Key gaps identified in this analysis include:
- Architectural and traffic flow assumptions: Training clusters shift security from a primarily north-south (traffic into and out of a data center) perimeter definition and associated defense strategy to extremely high-volume east-west (internal network) traffic within a network fabric, thereby reducing the usefulness of traditional segmentation and inline inspection.
- Management plane: The control plane, which is composed of components such as Baseboard Management Controllers (BMCs), orchestration, firmware management, and fabric management, becomes a meaningful blast radius multiplier where compromise can cascade across a cluster.

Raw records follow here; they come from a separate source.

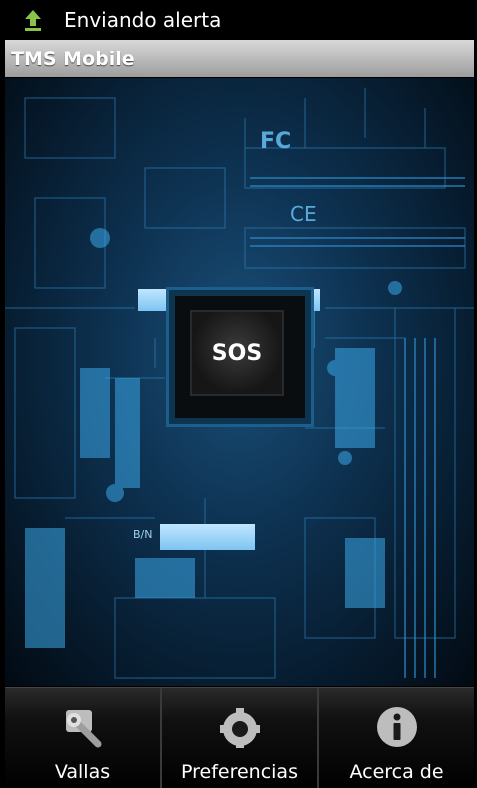 The height and width of the screenshot is (788, 477). Describe the element at coordinates (143, 534) in the screenshot. I see `bn-label: B/N` at that location.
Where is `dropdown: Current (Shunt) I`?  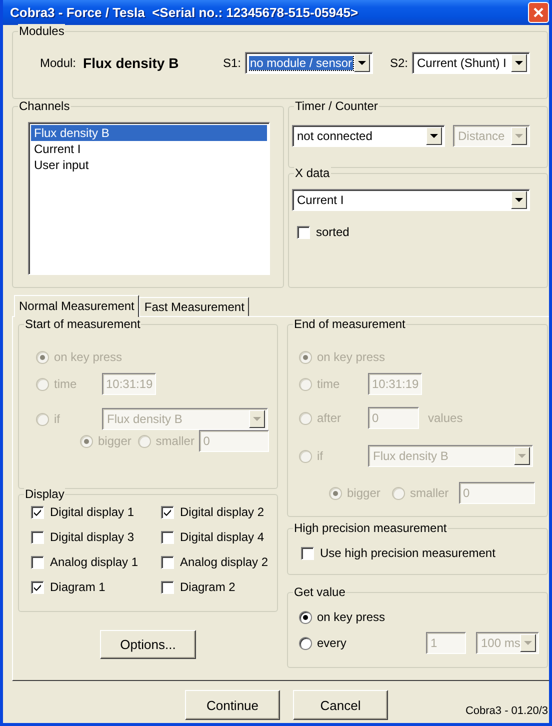 dropdown: Current (Shunt) I is located at coordinates (471, 63).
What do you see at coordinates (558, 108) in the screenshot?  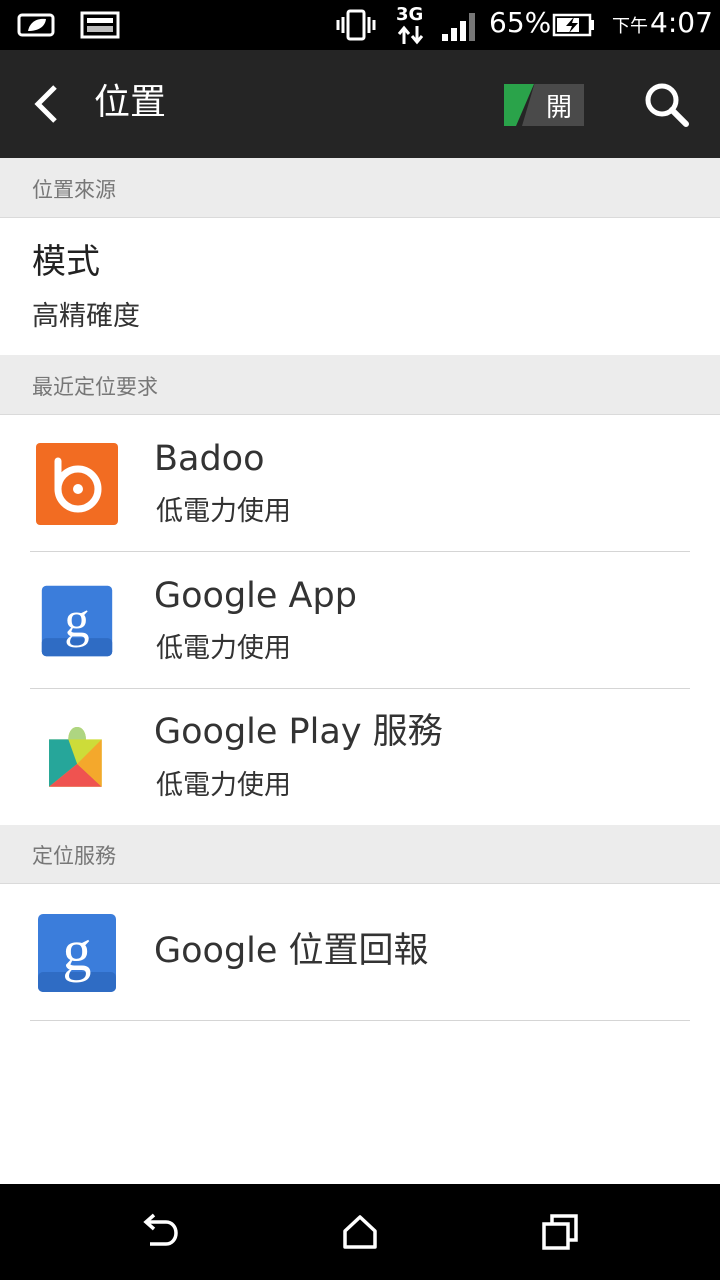 I see `switch-label: 開` at bounding box center [558, 108].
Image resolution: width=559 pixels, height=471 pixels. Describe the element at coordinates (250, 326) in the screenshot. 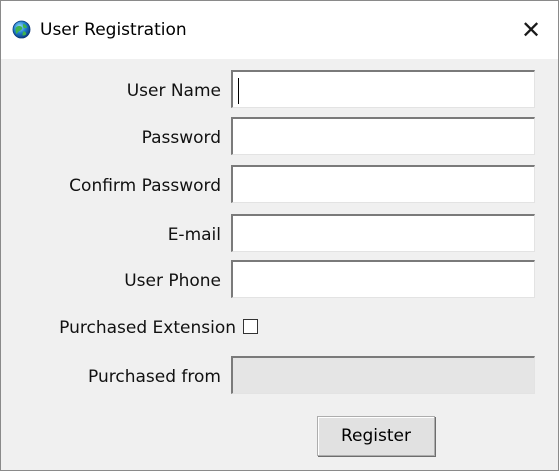

I see `purchased-extension-checkbox` at that location.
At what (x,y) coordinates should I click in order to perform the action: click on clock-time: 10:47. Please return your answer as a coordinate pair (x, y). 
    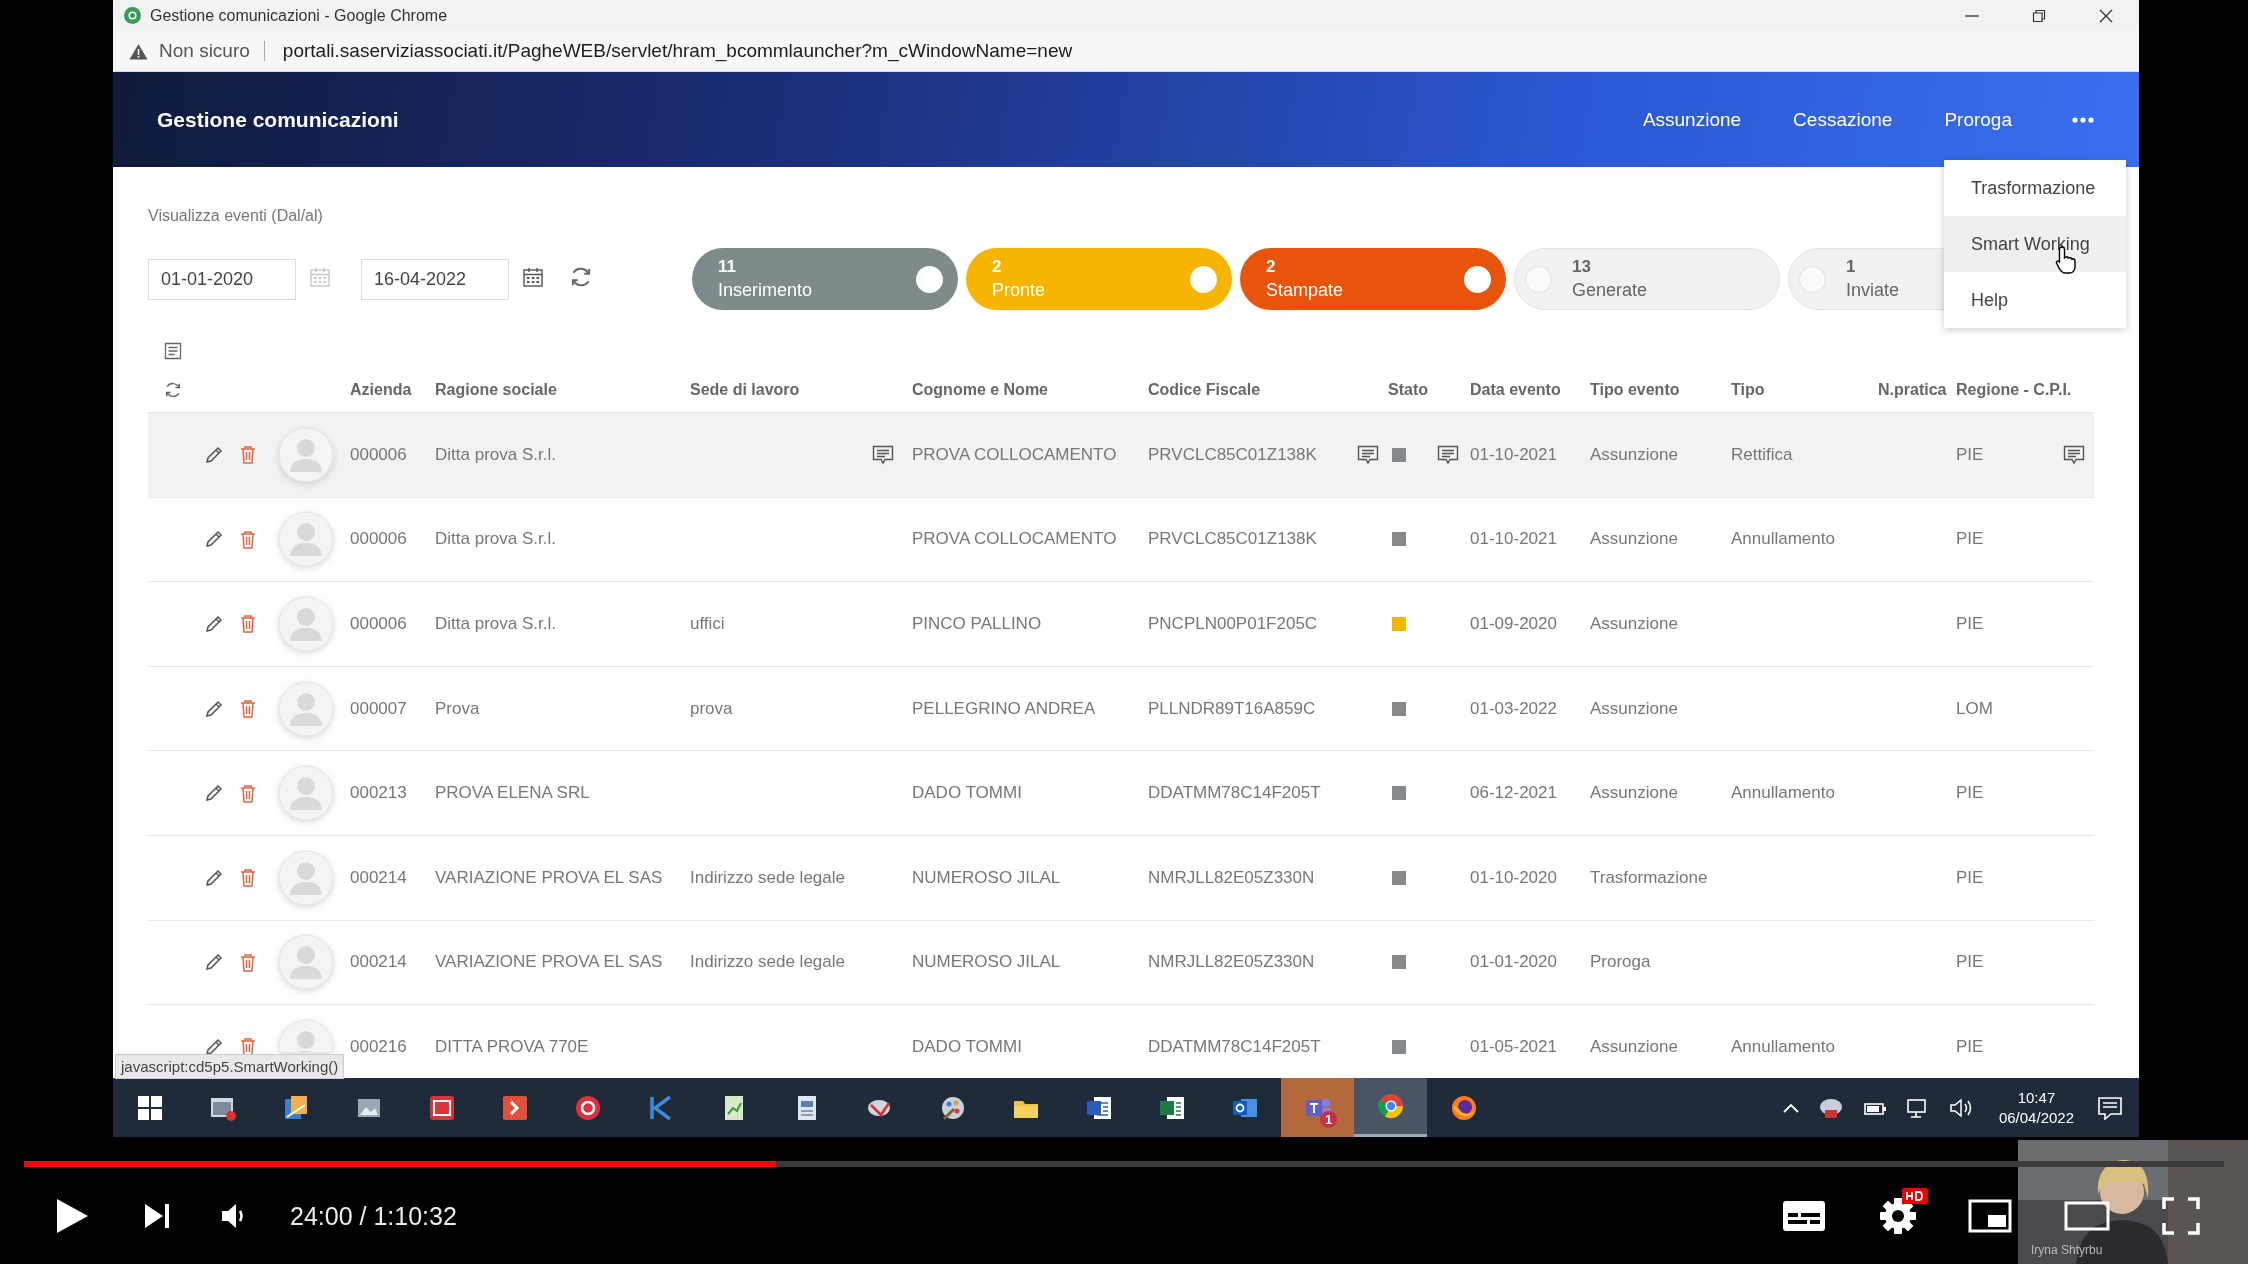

- Hardware, firmware, and supply-chain: Accelerator cards, Network Interface Cards (NICs) and Digital Processing Units (DPUs), switches, and all associated firmware expand the trusted computing base and reduce buyer leverage in procurement because of the relatively limited number of key AI-specific hardware vendors.
- Model artifacts and checkpoints: Checkpoints are both the recovery mechanism for long training runs and a portable copy of the model. Ensuring integrity and sufficient access controls for checkpointing systems is not sufficiently covered in existing standards.
- Detection and response: Monitoring techniques and related technologies that are effective in enterprise IT may be infeasible at the level of throughput required in the AI context, and containment and recovery decisions are complicated by the opportunity cost of lost compute time.
- Physical security and emanations: When accounting for more sophisticated nation-state adversaries, physical and Operational Technology (OT) attack surfaces become more relevant and important to protect. Current data center standards rarely recommend sufficient emanations controls outside of application to classified environments.
The following near-term recommendations aim to address the identified gaps until an AI-specific data center standard is developed:
- Take an overlay or profile approach by starting from a proven baseline, such as the National Institute of Standards and Technology (NIST)’s SP 800-53B high-impact control set, and document where accelerator fabrics and management networks require compensating controls or translation.
- Define AI-specific assets and protect them through currently feasible means. Treat checkpoint storage locations as high-privilege systems and protect them using strong integrity and access controls.
- Categorize the management plane as a Tier-0 network. Harden access paths to BMCs, and implement monitoring where possible, isolate management networks, and engage in firmware provider vetting. Define firmware update best practices that line up with the sensitivity of the environment.
- Develop a taxonomy specifically for AI incidents and their corresponding incident response playbooks. These should cover scenarios unique to the AI context and include model weight theft, checkpoint poisoning, and training data manipulation or sabotage. Plan sufficiently for long recovery and dwell times.
Use profiles or overlays as the primary means for standardization. This aligns with the approach by NIST and Cloud Security Alliance (CSA) for Control Overlays for Securing AI Systems (COSAiS), the Cyber AI Profile, and AI Controls Matrix (AICM), while extending them to address the unique security requirements of AI infrastructure and threat models.